## TASK INSTRUCTIONS
• A. Output the part of the article on the Senate bill's Medicaid cuts that runs from "The estimates —" up to and including "Administrator Seema Verma.", copied word for word.
• B. Go on with the article on the Senate bill's Medicaid cuts, starting right after its last sentence.

## SELECTED PASSAGE
--------------------------------

PROVIDENCE, R.I. — The Senate’s Obamacare repeal bill would result in reductions in federal Medicaid funding to states ranging from 27 percent to 39 percent by 2036, according to a presentation made at the National Governors Association summer meeting here.
The estimates — developed by the consulting firm Avalere Health — were presented to governors in a closed-door session with top Trump administration officials, including HHS Secretary Tom Price and CMS Administrator Seema Verma.
Fifteen states would see their federal Medicaid funding decline by more than 35 percent by 2036. They include California, Nevada, Kentucky, Washington, North Dakota, Oregon and New Mexico. States that would see reductions between 30 and 35 percent include Colorado, Arizona, Utah, Ohio, Arkansas, Pennsylvania and Tennessee, according to documents obtained by POLITICO.

--------------------------------

## PROVIDED MATERIAL
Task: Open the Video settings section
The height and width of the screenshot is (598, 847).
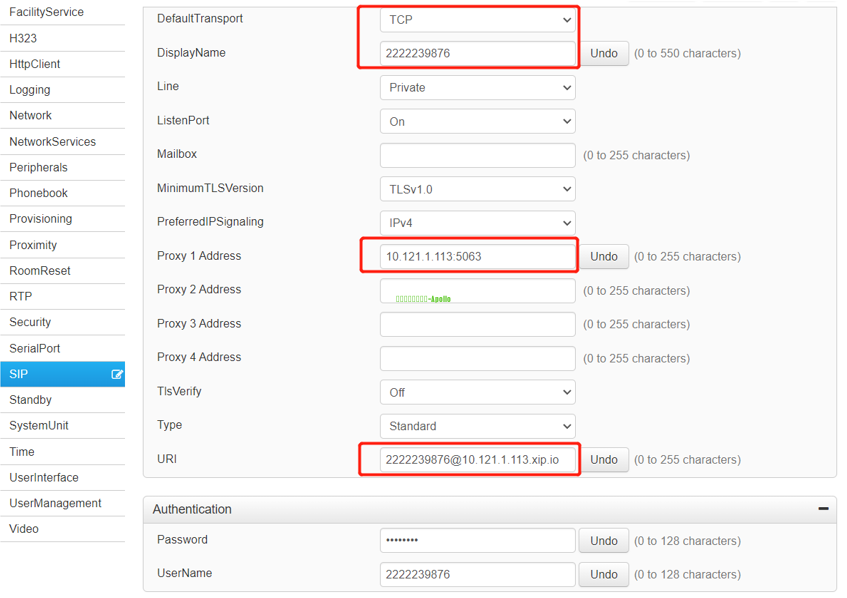Action: [x=24, y=529]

--------------------------------

## EXPECTED OUTPUTS
• A.
The estimates — developed by the consulting firm Avalere Health — were presented to governors in a closed-door session with top Trump administration officials, including HHS Secretary Tom Price and CMS Administrator Seema Verma.

• B.
Avalere also projected the effects in actual dollar amounts to states under per Medicaid capita caps between 2020 and 2036. California and New York would see the biggest declines — $535 billion and $268 billion, respectively. Texas and Pennsylvania would also see reductions upwards of $100 billion each.
Under the Senate repeal bill, Medicaid would be put on a budget starting in 2020, with payments generally growing in line with medical inflation for the first few years. More strict growth rates on federal Medicaid payments would go into effect in 2025.